=== Begin Enclosure ===

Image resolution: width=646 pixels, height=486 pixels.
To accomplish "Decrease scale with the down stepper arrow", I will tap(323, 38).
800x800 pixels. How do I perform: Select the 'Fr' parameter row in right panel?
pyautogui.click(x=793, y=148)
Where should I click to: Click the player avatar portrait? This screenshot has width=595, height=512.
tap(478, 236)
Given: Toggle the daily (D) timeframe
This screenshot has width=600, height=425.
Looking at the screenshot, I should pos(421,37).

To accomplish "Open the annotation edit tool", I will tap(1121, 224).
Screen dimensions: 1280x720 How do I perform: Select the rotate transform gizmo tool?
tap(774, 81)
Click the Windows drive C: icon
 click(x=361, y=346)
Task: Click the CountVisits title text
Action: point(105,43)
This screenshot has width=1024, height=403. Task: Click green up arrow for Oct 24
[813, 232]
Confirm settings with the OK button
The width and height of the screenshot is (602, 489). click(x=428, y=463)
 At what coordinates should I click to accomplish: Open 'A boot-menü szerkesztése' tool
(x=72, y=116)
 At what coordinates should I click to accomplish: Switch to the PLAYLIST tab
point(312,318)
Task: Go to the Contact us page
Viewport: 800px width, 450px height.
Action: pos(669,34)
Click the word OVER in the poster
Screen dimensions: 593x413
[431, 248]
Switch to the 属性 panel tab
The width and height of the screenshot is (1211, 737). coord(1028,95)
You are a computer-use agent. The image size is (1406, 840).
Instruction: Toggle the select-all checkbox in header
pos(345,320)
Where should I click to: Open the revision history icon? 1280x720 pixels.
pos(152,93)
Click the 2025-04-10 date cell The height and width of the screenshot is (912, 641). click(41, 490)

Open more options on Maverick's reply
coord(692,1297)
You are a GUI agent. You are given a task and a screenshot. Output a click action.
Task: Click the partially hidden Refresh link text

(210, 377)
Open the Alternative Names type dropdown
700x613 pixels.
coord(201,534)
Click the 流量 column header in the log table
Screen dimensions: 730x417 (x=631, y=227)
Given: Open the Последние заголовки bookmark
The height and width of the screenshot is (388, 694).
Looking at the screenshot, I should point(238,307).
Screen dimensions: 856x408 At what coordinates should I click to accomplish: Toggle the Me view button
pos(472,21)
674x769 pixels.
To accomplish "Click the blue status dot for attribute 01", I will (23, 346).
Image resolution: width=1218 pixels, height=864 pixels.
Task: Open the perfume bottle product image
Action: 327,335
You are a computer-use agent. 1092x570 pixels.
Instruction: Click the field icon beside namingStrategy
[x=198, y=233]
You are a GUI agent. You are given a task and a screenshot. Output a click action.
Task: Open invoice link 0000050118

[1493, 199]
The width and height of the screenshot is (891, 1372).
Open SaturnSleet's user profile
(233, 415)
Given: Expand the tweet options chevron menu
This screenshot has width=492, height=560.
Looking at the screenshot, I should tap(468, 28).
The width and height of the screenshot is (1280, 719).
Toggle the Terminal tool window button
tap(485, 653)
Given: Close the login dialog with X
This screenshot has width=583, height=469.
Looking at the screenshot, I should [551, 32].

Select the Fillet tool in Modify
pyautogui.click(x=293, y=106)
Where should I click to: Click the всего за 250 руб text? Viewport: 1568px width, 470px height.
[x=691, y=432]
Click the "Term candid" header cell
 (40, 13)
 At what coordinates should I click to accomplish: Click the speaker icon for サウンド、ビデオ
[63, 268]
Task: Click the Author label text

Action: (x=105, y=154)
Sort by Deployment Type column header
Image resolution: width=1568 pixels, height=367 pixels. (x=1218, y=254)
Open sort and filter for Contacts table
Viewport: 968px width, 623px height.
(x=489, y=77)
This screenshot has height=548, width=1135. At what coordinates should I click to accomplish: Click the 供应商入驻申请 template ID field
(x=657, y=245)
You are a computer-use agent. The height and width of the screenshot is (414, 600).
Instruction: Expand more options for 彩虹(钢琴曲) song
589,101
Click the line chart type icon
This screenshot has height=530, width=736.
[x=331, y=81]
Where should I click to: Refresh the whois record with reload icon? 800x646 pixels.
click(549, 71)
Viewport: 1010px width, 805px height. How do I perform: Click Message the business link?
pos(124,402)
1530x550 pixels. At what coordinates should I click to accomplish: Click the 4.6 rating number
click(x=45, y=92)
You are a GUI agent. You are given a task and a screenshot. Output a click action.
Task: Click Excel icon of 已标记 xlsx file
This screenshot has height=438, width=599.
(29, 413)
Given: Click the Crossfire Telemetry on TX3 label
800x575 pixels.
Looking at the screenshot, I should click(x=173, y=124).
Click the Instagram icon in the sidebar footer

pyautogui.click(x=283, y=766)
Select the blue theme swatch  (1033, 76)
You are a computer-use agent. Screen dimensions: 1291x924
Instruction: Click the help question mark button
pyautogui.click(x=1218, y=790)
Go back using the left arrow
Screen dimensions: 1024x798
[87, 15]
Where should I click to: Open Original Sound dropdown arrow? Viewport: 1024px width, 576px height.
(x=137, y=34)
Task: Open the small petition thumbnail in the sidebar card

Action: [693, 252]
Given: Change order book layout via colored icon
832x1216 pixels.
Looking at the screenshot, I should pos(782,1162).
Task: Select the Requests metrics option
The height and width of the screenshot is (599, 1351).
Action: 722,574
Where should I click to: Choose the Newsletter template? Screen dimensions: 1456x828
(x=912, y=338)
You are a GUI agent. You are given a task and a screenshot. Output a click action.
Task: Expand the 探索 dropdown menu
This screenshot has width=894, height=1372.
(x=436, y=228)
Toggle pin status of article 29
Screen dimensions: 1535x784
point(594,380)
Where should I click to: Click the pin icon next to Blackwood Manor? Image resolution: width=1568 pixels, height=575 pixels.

=== End Enclosure ===

=== Task directions ===
All lines of the records above with the word "computer" in them are to be copied.

=== Your response ===
You are a computer-use agent. The image size is (1406, 840).
You are a computer-use agent. 1092x570 pixels.
You are a computer-use agent. The height and width of the screenshot is (414, 600).
You are a computer-use agent. Screen dimensions: 1291x924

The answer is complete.